Jeff Oliver also reconstructed presense and absence of eyespots across the Bicyclus phylogeny and estimated rates of eyespot evolution separately for males and females. He found that eyespots on the dorsal surface or forewing surfaces were more likely evolving via sexual selection because rates of evolution were high and different between the sexes. Eyespots on the exposed ventral or hindwing surfaces were evolving slowly and at similar rates across the sexes. Jeff's subsequent projects extended this work to use wing pattern data to all nymphalid butterflies (using the extensive collection of Lepidoptera housed at the Peabody museum). Essentially we tested whether eyespots evolved once or multiple times within the nympahlidae, and whether eyespot number evolved by the addition of eyespots to more and more wing compartments throughout evolution (via network co-option), or whether eyespots appeared in all wing compartments originally and were later lost from particular wing compartments? Jeff's data showed that eyespots evolved once, roughly 85-90 MY ago, in the lineage sister to the Danainae. Eyespots also originated as a cluster of 4 or 5 units on the ventral hindwing. Eyespots later appeared on the forewing and dorsal wing surfaces.

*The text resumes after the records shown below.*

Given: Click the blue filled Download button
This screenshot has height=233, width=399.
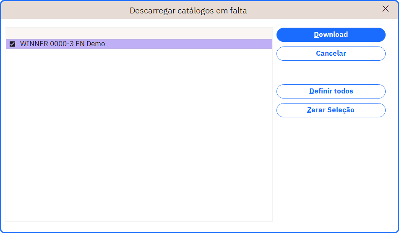Looking at the screenshot, I should 331,34.
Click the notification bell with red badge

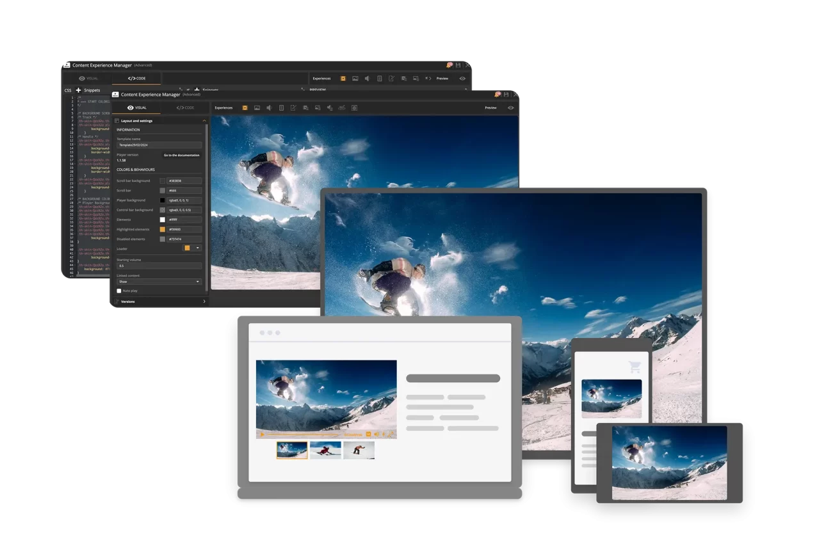click(498, 94)

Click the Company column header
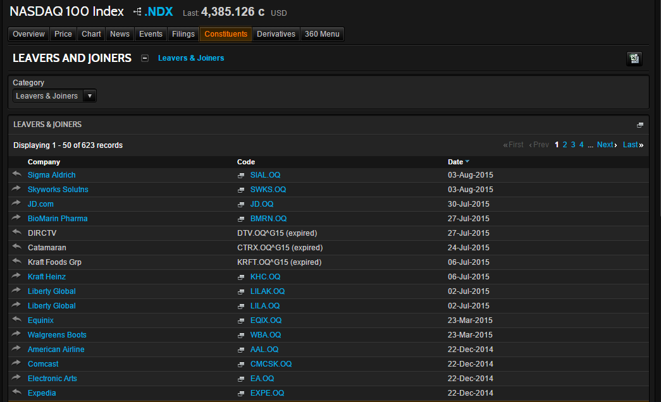click(44, 162)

The genetics of eyespot number
We are currently following up on this work by identifying the genetic locus that may be regulating variation in eyespot number. We are using RAD-Tags and a natural eyespot number mutant to map the locus in the genome of B. anynana.

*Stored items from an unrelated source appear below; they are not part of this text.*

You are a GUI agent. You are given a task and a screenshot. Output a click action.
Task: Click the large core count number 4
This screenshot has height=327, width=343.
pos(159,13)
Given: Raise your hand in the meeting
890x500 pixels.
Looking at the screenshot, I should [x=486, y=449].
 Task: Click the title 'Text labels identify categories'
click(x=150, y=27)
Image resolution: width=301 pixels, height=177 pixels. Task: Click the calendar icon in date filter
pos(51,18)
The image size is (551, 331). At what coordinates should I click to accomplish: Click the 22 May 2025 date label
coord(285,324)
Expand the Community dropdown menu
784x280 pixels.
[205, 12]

Testing the role of sexual selection in maintaining species (and season) specific wing patterns:
Graduate students Kendra Roberston and Katie Costanzo discovered that wet season female B. anynana choose males on the basis of their UV-reflective dorsal eyespot pupils as well as their pheromones. When one or both of these two traits are blocked or removed, females don't like to mate with these males. Postdoctoral researcher Katy Prudic discovered that dry season males also care about a female's UV-reflective dorsal eyespot pupils. Females display their dorsal eyespots to males during the dry season, but not during the wet season. Males do the opposite. Females are the choosy sex in the wet season and males are the choosy sex during the dry season. This phenotypically plastic courtship reversal is controlled by larval rearing temperature. Females court males in the dry season because the spermatophore they receive from these males allows them to live almost twice as long as females that don't mate or mate with a wet season male. It is still unclear why males are reticent to mate with dry season females.

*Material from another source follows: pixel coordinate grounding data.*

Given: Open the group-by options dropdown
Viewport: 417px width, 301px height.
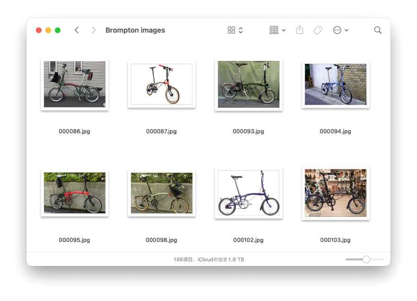Looking at the screenshot, I should pyautogui.click(x=278, y=30).
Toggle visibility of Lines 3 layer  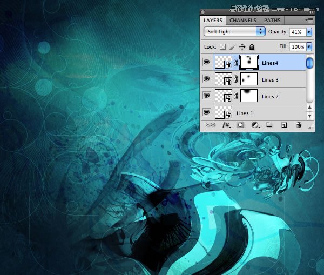pos(206,79)
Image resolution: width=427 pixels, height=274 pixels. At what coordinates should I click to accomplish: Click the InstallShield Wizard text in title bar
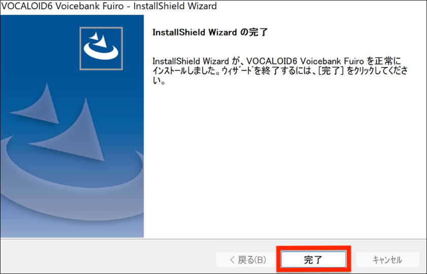[175, 6]
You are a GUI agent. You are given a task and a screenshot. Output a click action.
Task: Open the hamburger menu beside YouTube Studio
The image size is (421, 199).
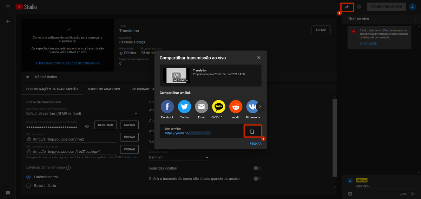8,7
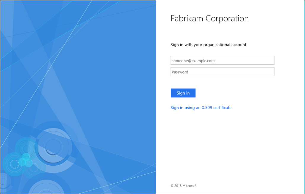Focus the someone@example.com username field
The image size is (305, 194).
pos(222,60)
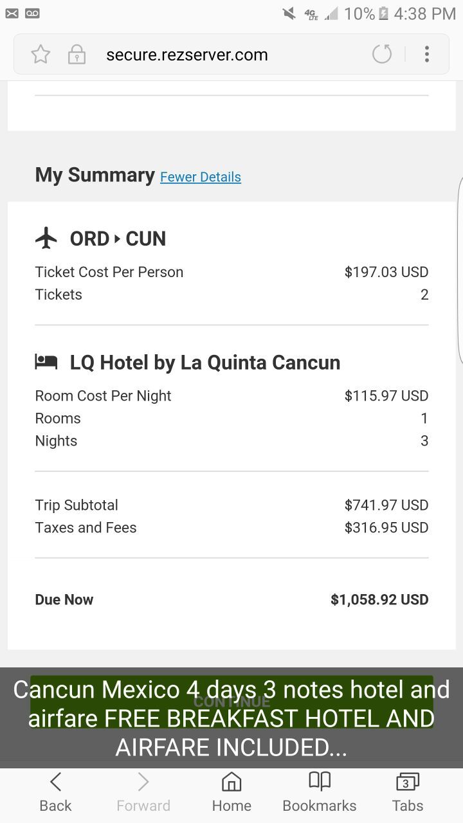Screen dimensions: 463x823
Task: Tap the green CONTINUE button
Action: coord(232,701)
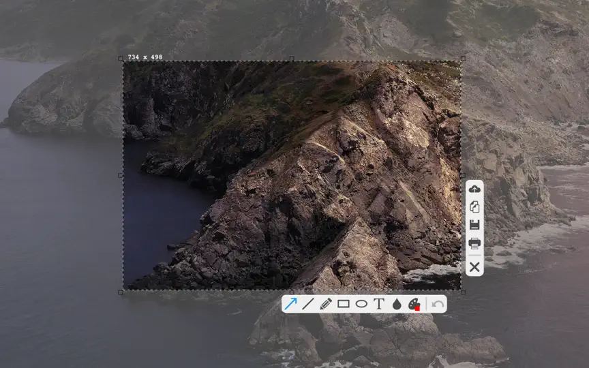Click the 734 x 498 size label
Viewport: 589px width, 368px height.
point(145,57)
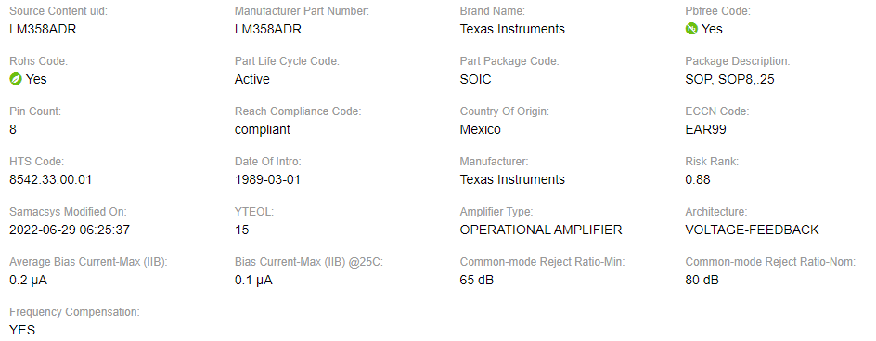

Testing the role of natural selection in maintaining species (and season) specific wing patterns:
Katy Prudic tested the role of mantid predators is explaining the plasticity in eyespot size on the ventral surface of the wings of B. anynana in response to the wet and dry seasons. Vertebrate predators such as birds and lizards appear to have a more difficult time detecting the dry season form relative to the wet season form in cage experiments in the lab. But, once they detect the butterflies, attacks are usually directed towards the wing margin in both forms. So, it is unclear why ventral eyespots become large in the wet season form, given that in interactions with these predators they don't appear to have any advantage. Katy showed that large eyespot size may have evolved to deflect attacks from insect predators such as mantids that have a different visual system (cannot detect UV). These predators attack the wing margin of butterfies with large contrasting rings of color, but attack more vulnerable parts of the insect if eyespots are small. We are currently following up on this work with additional experiments with mantids in the lan and natural predators in the field.